The request of an auditory representation via the addProcessor method of the manager class on line 6 returns as an output argument a cell array containing a handle to the requested signal, here named sOut. In the Auditory front-end, signals are also objects. For example, for the output signal just generated:

>> sOut{1}

ans =

  TimeFrequencySignal with properties:

          cfHz: [1x31 double]
         Label: 'Interaural level difference'
          Name: 'ild'
    Dimensions: 'nSamples x nFilters'
          FsHz: 100
       Channel: 'mono'
          Data: [267x31 circVBufArrayInterface]

This shows the various properties of the signal object sOut. These properties will be described in detail in the Technical description. To access the computed representation, e.g., for further processing, one can create a copy of the data contained in the signal into a variable, say myILDs:

>> myILDs = sOut{1}.Data(:);

Note

Note the use of the column operator (:). That is because the property .Data of signal objects is not a conventional Matlab array and one needs this syntax to access all the values it stores.

The nature of the .Data property is further described in Circular buffer.

Input/output signals dimensions

The input signal sIn, for which a given auditory representation needs be computed, is a simple array. Its first dimension (lines) should span time. Its first column should correspond to the left channel (or mono channel, if it is not a stereo signal) and the second column to the right channel. This is typically the format returned by Matlab´s embedded functions audioread and wavread.

The input signal can be either mono or stereo/binaural. The framework can operate on both. However, some representations, such as the as the ILD as requested in the previous example, are based on a comparison between the left and the right ear signals. If a mono signal was provided instead of a binaural signal, the request of computing the ILD representation would produce the following warning and the request would not be computed:

Warning: Cannot instantiate a binaural processor with a mono input signal!
> In manager>manager.addProcessor at 1127

The dimensions of the output signal from the addProcessor method will depend on the representation requested. In the previous example, the ’ild’ request returns a single output for a stereo input. However, when the request is based on a single channel and the input is stereo, the processing will be performed for left and right channel, and both left and right outputs are returned. In such cases, the output from the method addProcessor will be a cell array of dimensions 1 x 2 containing output signals for the left channel (first column) and right channel (second column). For example, the returned sOut could take the form:

>> sOut

sOut =

    [1x1 TimeFrequencySignal]    [1x1 TimeFrequencySignal]
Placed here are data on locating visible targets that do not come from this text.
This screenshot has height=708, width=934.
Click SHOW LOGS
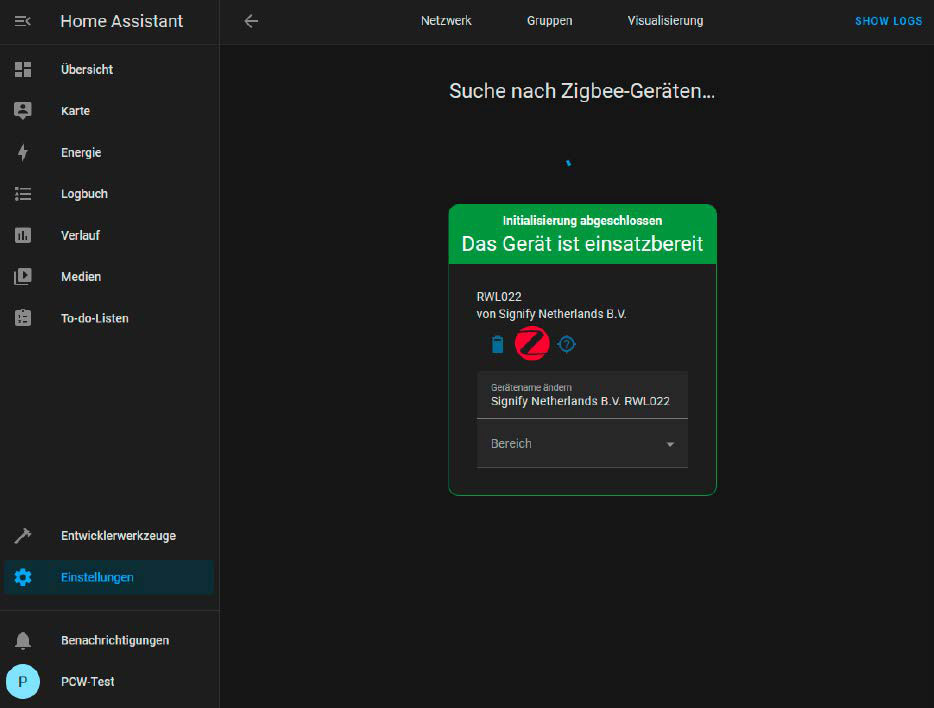888,20
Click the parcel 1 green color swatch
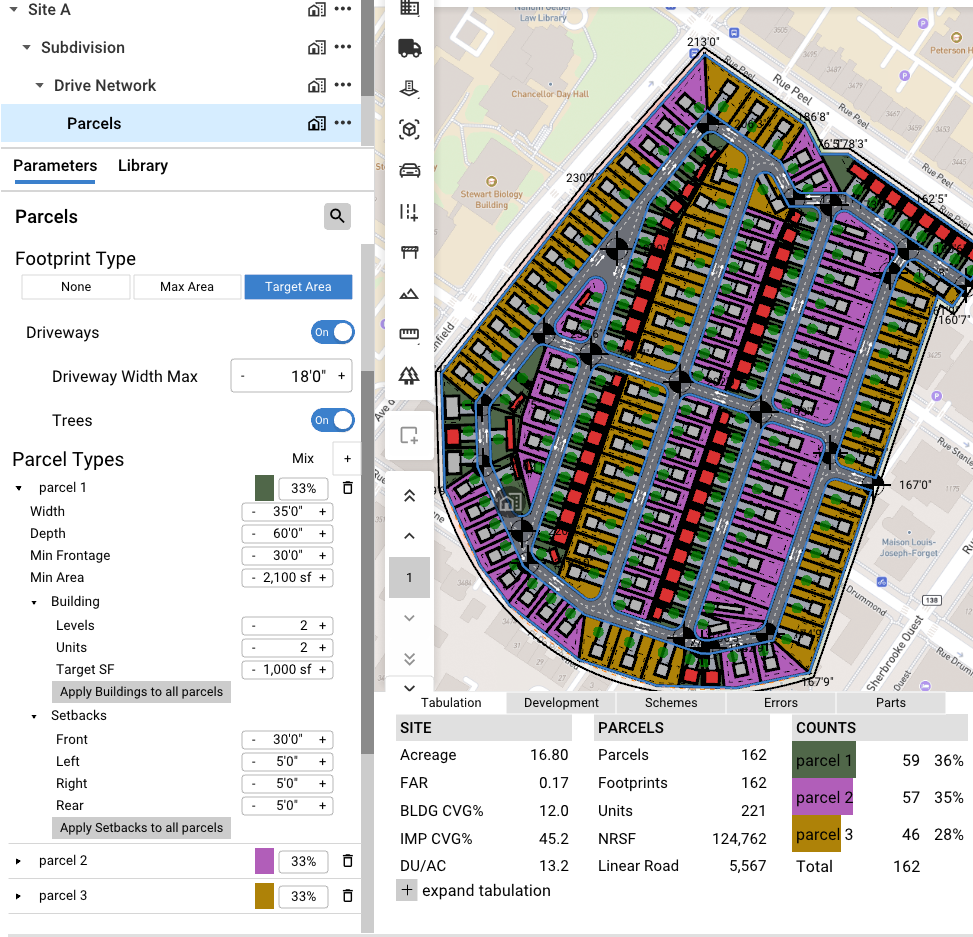The width and height of the screenshot is (973, 937). [x=264, y=488]
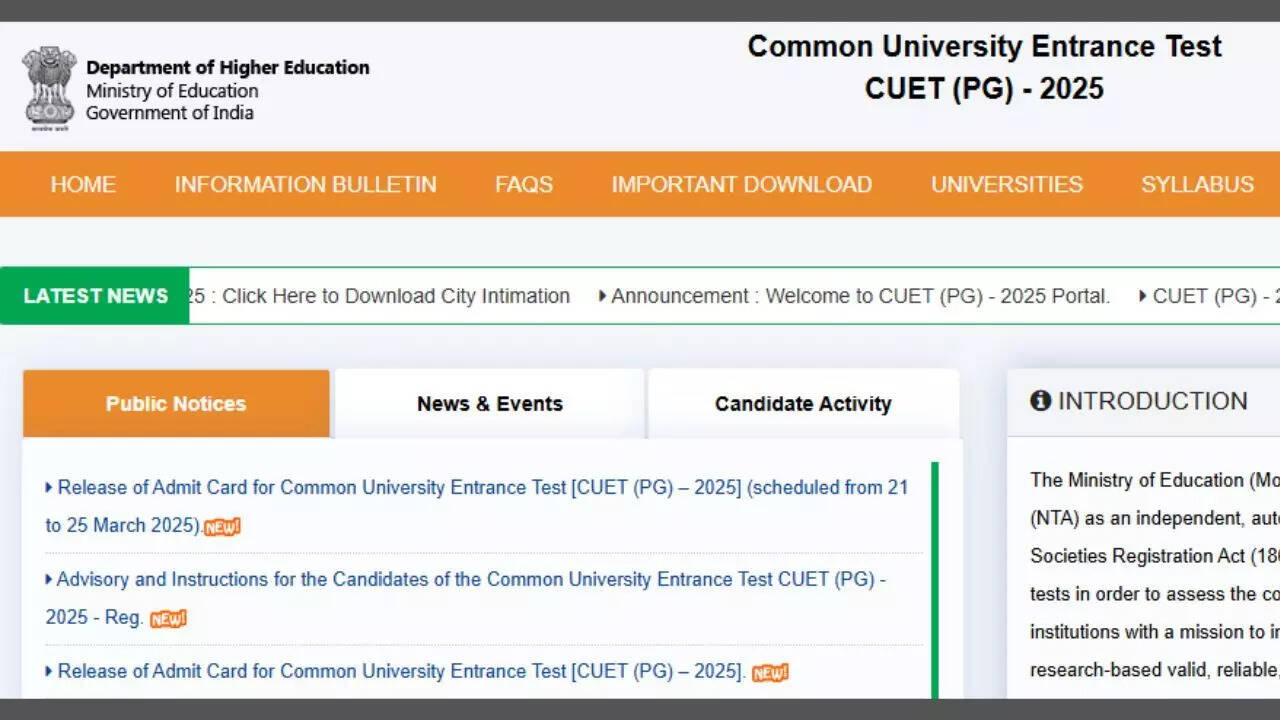
Task: Click the green notices scrollbar
Action: pyautogui.click(x=935, y=580)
The left-channel output can be accessed using sOut{1}, and similarly, sOut{2} for the right-channel output.

Change parameters used for computation

For the requested representation

Each individual processors that is supported by the Auditory front-end can be controlled by a set of parameters. Each parameter can be accessed by a unique nametag and has a default value. A summary of all parameter names and default values for the individual processors can be listed by the command parameterHelper:

>> parameterHelper

Parameter handling in the TWO!EARS Auditory Front-End
-------------------------------------------------
The extraction of various auditory representations performed by the TWO!EARS Auditory Front-End software involves many parameters. Each parameter is given a unique name and a default value. When placing a request for TWO!EARS auditory front-end processing that uses one or more non-default parameters, a specific structure of non-default parameters needs to be provided as input. Such structure can be generated from |genParStruct|, using pairs of parameter name and chosen value as inputs.

Parameters names for each processor are listed below:
            Amplitude modulation|
            Auto-correlation|
            Cross-correlation|
            DRNL filterbank|
            Gabor features extractor|
            Gammatone filterbank|
            IC Extractor|
            ILD Extractor|
            ITD Extractor|
            Medial Olivo-Cochlear feedback processor|
            Inner hair-cell envelope extraction|
            Neural adaptation model|
            Offset detection|
            Offset mapping|
            Onset detection|
            Onset mapping|
            Pitch|
            Pre-processing stage|
            Precedence effect|
            Ratemap|
            Spectral features|
            Plotting parameters|

Each element in the list is a hyperlink, which will reveal the list of parameters for a given element, e.g.,

Inter-aural Level Difference Extractor parameters::

  Name            Default   Description
  ----            -------   -----------
  ild_wname       'hann'    Window name
  ild_wSizeSec    0.02      Window duration (s)
  ild_hSizeSec    0.01      Window step size (s)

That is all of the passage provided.